* **Instructions to follow**
Repeat only the stretch of lines below that runs from the line with "Task: Toggle the metronome icon" through the line with "You are a computer-use agent. 1279x696", unaltered.

===== Supplied data =====

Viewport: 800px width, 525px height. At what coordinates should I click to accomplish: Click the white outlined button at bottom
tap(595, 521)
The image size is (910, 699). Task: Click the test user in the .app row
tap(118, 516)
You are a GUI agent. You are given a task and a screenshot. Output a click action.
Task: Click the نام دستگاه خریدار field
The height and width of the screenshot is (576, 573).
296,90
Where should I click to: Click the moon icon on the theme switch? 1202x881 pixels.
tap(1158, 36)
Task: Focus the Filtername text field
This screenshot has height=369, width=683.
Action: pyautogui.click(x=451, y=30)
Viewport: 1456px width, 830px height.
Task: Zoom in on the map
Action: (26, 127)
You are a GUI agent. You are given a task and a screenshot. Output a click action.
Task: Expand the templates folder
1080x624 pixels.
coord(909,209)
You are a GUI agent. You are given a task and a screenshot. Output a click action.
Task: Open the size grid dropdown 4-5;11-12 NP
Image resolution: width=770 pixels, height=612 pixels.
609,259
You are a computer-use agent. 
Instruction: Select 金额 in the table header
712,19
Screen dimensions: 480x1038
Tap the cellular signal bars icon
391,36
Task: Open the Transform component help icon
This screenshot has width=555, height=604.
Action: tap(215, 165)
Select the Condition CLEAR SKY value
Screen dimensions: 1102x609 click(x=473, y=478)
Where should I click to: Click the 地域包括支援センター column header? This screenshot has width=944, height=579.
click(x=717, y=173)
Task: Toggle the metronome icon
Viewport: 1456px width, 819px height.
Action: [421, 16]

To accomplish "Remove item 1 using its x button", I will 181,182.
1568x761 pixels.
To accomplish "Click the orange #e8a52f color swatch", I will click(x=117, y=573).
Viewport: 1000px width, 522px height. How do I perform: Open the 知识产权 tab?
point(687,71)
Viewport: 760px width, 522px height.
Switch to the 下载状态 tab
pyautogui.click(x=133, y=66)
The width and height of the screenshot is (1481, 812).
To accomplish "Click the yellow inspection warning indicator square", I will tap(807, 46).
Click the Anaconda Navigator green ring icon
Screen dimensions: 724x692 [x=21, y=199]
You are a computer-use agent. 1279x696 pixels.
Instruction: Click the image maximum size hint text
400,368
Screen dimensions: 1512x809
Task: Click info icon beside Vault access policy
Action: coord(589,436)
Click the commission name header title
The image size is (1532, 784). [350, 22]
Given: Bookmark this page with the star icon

=====

* **Result of the exercise**
Task: Toggle the metronome icon
Viewport: 1456px width, 819px height.
Action: [421, 16]

To accomplish "Remove item 1 using its x button", I will 181,182.
1568x761 pixels.
To accomplish "Click the orange #e8a52f color swatch", I will click(x=117, y=573).
Viewport: 1000px width, 522px height. How do I perform: Open the 知识产权 tab?
point(687,71)
Viewport: 760px width, 522px height.
Switch to the 下载状态 tab
pyautogui.click(x=133, y=66)
The width and height of the screenshot is (1481, 812).
To accomplish "Click the yellow inspection warning indicator square", I will tap(807, 46).
Click the Anaconda Navigator green ring icon
Screen dimensions: 724x692 [x=21, y=199]
You are a computer-use agent. 1279x696 pixels.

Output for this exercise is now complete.